In the morning they brought us downtown to be fingerprinted and photographed.  I would love to see the mug shot of the defiant girl I was then.  We were released to the recognizance of our parents.  (Mike had told them who my parents were.)

The page two story in the New York Post was "HUNTER CO-EDS CAUGHT IN ABORTION RING."  Because we were only 19 they couldn’t publish our names, but a reporter had gotten my mother to reveal details so that if you knew us it was easy to figure out which Orchard Beach lifeguard was going with a girl who was who was one of four children.   My brother went around our apartment building removing everyone’s paper so that our neighbors couldn’t read about me.

It is impossible for me to explain what it feels like to know that everyone is talking about you behind your back, but afraid to say anything to your face.  Abortion as something that no one talked about.  This all seems like such ancient times.  After that, the only acknowledgment I had that everyone knew what was going on was that when someone else got pregnant they always came to me to find the name of a doctor.

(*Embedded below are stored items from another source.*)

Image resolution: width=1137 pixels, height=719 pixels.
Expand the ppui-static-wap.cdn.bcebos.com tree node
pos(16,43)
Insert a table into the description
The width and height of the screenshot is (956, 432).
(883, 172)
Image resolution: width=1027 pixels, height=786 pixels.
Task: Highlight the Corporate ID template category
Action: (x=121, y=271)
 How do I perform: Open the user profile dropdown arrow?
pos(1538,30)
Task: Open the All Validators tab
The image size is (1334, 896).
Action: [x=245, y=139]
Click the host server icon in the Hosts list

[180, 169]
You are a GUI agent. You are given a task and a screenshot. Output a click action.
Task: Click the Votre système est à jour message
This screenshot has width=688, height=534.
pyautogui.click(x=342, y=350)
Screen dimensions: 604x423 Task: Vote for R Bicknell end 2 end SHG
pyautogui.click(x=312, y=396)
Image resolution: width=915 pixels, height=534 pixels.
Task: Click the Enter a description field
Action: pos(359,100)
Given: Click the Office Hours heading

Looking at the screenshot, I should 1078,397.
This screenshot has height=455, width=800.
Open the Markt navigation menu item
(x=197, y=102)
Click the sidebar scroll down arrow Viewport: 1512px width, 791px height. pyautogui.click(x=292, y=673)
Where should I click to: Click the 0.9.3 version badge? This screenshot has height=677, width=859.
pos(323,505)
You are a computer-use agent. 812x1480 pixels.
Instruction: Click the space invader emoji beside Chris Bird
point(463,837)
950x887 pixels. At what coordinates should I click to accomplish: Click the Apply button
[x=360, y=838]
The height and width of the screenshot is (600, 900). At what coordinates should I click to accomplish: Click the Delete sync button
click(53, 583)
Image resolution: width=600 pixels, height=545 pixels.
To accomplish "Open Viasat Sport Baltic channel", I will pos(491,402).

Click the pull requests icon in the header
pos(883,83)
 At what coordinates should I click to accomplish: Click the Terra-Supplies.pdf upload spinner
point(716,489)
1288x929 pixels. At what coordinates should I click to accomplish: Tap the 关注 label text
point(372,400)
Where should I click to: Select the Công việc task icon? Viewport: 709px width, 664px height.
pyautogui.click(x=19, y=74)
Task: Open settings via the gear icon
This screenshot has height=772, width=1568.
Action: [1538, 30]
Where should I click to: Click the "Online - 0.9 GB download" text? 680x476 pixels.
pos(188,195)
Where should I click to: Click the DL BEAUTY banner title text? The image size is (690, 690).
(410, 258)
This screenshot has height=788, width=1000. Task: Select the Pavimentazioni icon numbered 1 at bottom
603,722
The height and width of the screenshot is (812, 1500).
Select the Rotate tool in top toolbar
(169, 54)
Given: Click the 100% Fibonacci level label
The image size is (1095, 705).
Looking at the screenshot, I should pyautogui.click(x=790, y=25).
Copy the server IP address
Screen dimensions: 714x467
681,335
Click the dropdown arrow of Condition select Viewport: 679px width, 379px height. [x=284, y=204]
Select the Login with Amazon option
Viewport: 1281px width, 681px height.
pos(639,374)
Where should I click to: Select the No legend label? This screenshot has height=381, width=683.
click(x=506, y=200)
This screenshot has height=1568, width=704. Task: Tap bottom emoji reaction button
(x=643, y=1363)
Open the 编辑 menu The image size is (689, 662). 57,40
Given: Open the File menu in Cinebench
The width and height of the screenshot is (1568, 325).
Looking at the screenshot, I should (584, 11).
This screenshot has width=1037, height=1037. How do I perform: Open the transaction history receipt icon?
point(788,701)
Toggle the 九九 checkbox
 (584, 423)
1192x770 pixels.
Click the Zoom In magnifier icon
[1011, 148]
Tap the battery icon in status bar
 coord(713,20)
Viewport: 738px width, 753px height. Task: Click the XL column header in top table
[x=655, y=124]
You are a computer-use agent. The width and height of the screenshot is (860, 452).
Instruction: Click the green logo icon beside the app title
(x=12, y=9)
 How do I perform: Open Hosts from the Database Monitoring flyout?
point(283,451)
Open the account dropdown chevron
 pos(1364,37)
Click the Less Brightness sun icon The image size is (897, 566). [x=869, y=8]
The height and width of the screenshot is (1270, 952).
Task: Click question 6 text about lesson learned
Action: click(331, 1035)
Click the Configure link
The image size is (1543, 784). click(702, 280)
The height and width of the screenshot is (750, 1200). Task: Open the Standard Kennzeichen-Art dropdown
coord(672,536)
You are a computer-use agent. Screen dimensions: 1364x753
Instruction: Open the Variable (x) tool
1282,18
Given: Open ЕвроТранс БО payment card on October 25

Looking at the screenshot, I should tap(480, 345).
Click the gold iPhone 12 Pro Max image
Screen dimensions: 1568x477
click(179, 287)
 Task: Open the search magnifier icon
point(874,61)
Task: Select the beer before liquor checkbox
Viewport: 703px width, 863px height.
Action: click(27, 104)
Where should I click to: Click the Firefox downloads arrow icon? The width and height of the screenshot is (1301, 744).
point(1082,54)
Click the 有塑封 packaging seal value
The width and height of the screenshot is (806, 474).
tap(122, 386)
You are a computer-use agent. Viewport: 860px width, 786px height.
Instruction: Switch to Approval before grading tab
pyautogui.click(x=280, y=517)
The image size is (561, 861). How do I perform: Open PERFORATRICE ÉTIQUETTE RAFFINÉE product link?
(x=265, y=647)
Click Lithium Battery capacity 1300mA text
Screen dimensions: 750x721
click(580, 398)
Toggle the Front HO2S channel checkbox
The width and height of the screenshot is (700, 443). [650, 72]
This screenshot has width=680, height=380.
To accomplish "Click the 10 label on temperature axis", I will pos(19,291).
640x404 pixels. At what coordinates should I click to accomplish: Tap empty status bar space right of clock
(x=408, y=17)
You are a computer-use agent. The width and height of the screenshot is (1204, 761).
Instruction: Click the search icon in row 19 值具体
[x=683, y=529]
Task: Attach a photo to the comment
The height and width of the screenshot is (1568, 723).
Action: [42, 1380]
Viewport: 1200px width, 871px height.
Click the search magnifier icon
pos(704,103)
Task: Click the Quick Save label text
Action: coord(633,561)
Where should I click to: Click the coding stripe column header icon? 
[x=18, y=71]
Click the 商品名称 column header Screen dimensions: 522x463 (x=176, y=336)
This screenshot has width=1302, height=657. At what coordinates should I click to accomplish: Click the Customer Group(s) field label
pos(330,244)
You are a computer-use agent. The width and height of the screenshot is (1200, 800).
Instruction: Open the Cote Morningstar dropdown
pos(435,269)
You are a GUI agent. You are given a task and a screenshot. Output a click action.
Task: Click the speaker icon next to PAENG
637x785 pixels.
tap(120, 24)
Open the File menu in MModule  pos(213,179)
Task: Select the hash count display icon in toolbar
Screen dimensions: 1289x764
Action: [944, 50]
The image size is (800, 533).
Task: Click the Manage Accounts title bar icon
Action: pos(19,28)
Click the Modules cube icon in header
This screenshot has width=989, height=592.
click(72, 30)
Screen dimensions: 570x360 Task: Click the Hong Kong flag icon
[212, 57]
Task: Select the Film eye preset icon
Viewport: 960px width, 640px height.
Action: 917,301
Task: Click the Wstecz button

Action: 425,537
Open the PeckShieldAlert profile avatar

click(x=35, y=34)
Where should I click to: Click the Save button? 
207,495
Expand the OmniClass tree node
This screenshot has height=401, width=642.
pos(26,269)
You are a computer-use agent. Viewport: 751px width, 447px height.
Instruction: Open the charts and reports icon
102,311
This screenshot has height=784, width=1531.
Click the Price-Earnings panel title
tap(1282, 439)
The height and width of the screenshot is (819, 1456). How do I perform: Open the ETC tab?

During that spring we had to keep going back to court as the matter kept getting postponed.  Finally the charges were dropped because the doctor had hired a top Mafia lawyer.

One of the highlights of my life was getting to be on the Oprah show.  She was doing an abortion show to coincide with the HBO movie, “If These Walls Could Talk”.  The producers of the show called my friend Ellen Messer because she had written a book filled with abortion stories.  They asked her if she knew anyone who would be willing to share a poignant abortion story.  She said my story immediately sprang to mind.  She asked me if I was interested in going on the Oprah Show.  I started jumping around the room.  “I’d love it.”  This was the show I took my four o’clock nap to every day.  I was always interested in finding ways to share my story, especially with young girls who had o clue to the way things used to be.  The Oprah Show was seen worldwide.  The producer, Teresa, called me to get the facts of my story.  When she heard that I have been married for 35 years and have two children with the boy who I had the abortion with, she invited him to be on show she invited him to be on the show as well.

We both loved getting driven to the airport in a stretch limo and having a all-expense trip to Chicago, staying in a fancy suite, with dinner in the hotel restaurant.  We were on the same who as Demi Moore, Cher and Sissy Spacek.  I had someone to do my makeup and hair.

Oprah introduced us as “college sweethearts.”  As I was telling our story, they flashed a photo of the two of us on the beach in 1962 and a photo of the whole family at my daughter Jill’s wedding.

After the show Demi, Cher and Sissy all came over to hug me.  Demi said, “I admire your courage.”  Does it get much better than that?

The next day I had friends come over to watch on my TV.  My daughter called from the emergency room where she was working to say that all her co-workers had stopped what they were doing to watch, and she was very proud of me.  The day after my exercise class applauded as I walked in.  I felt like the Rosa Parks of the right-to-choose movement.

The worst experience of my life had been transformed into one of the most important.  It helps me to feel that I am a part of history.  It was that abortion that enabled me to have the children I wanted when I wanted them.  I was able to graduate from college.  I was able to enjoy young married life in a studio apartment in Manhattan and have children when I was ready to accept the responsibility and move to a two-bedroom apartment in Brooklyn.